Les moyens pour sortir de l'indivision
Il existe 3 solutions pour mettre un terme à l'indivision : la vente du bien en indivision, le partage de la masse de bien indivis ou encore la vente des parts d'un coindivisaire dans l'indivision.
Vente du bien en indivision
- Les coindivisaires mettent le bien en vente, puis se partagent le produit de la vente, proportionnellement à leurs parts respectives dans l'indivision.
- La vente provoque automatiquement la fin de l'indivision.
Partage de la masse de biens indivis
- Les coindivisaires partagent les biens entre eux, chacun se voyant attribuer un lot d'une valeur correspondant à ses parts dans l'indivision ; dès lors, chacun se retrouve seul propriétaire des biens qui lui sont attribués.
- Si les biens ne peuvent pas être répartis en lots de valeur correspondant aux parts respectives des coindivisaires, celui qui reçoit un lot d'une valeur inférieure à ses parts dans l'indivision peut demander une indemnisation, appelée « soulte », aux autres coindivisaires.
Vente des parts d'un coindivisaire dans l'indivision
Un coindivisaire peut souhaiter quitter seul l'indivision.
- Dans cette hypothèse, il peut seul mettre en vente ses parts dans l'indivision, les autres coindivisaires ayant un droit de préemption sur lesdites parts. Les autres coindivisaires restent en indivision entre eux – ou avec un tiers.
- Il est néanmoins rare qu'un tiers rachète des parts dans une indivision, dans la mesure où le tiers se retrouve alors à prendre des décisions communes avec des personnes qu'il ne connaît pas. Cette solution implique donc que les autres coindivisaires puissent racheter les parts de celui qui veut vendre.
À savoir : si les coindivisaires sont 2, la vente des parts de l'un peut provoquer la fin de l'indivision si les parts du vendeur sont rachetées par l'autre coindivisaire et non par un tiers.

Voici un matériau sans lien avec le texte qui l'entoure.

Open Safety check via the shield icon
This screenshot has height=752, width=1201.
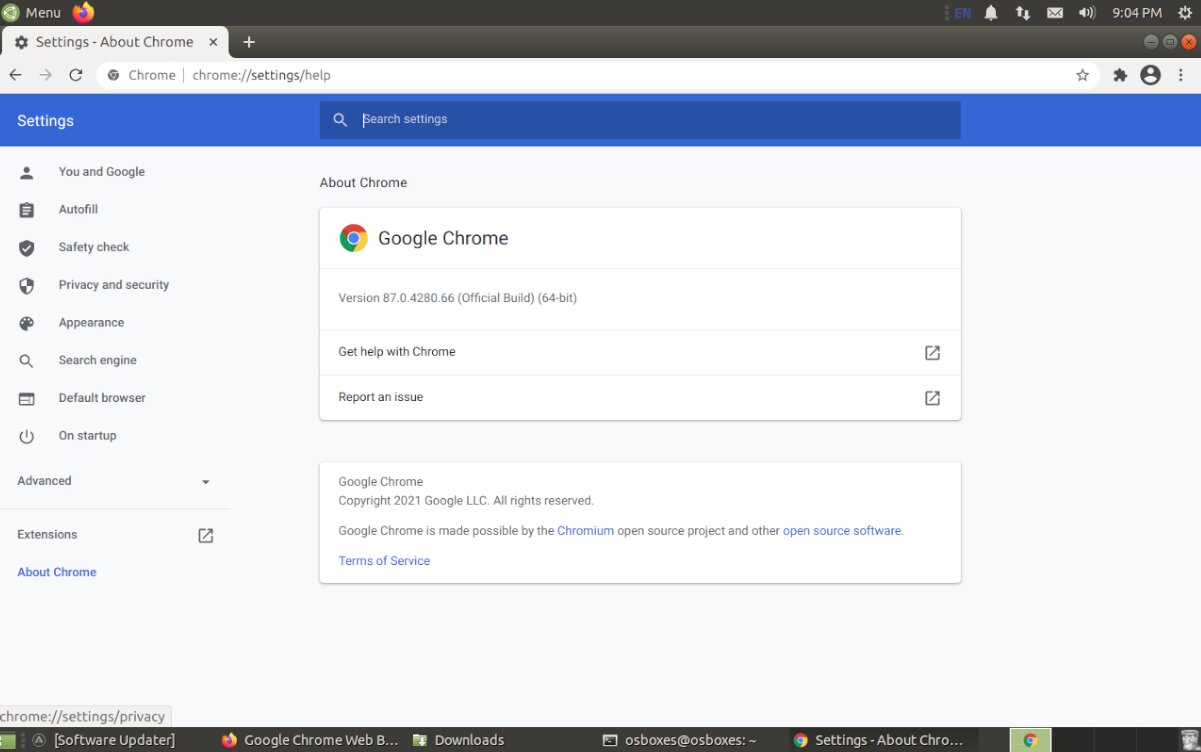point(25,247)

Important : la répartition des droits de propriété sur un bien acheté en indivision se fait conformément aux quotes-parts indiquées dans l'acte d'acquisition et non en fonction du financement. Le fait que l'un des acquéreurs ait contribué plus que l'autre est sans incidence sur leurs droits de propriété respectifs : si deux acquéreurs achètent un bien en indivision chacun pour moitié, ils auront acquis la propriété dans la même proportion, sans qu’il ne soit tenu compte des modalités et sources de financement dudit bien (Cass. 1re civ., 10 janvier 2018, n° 16-25.190).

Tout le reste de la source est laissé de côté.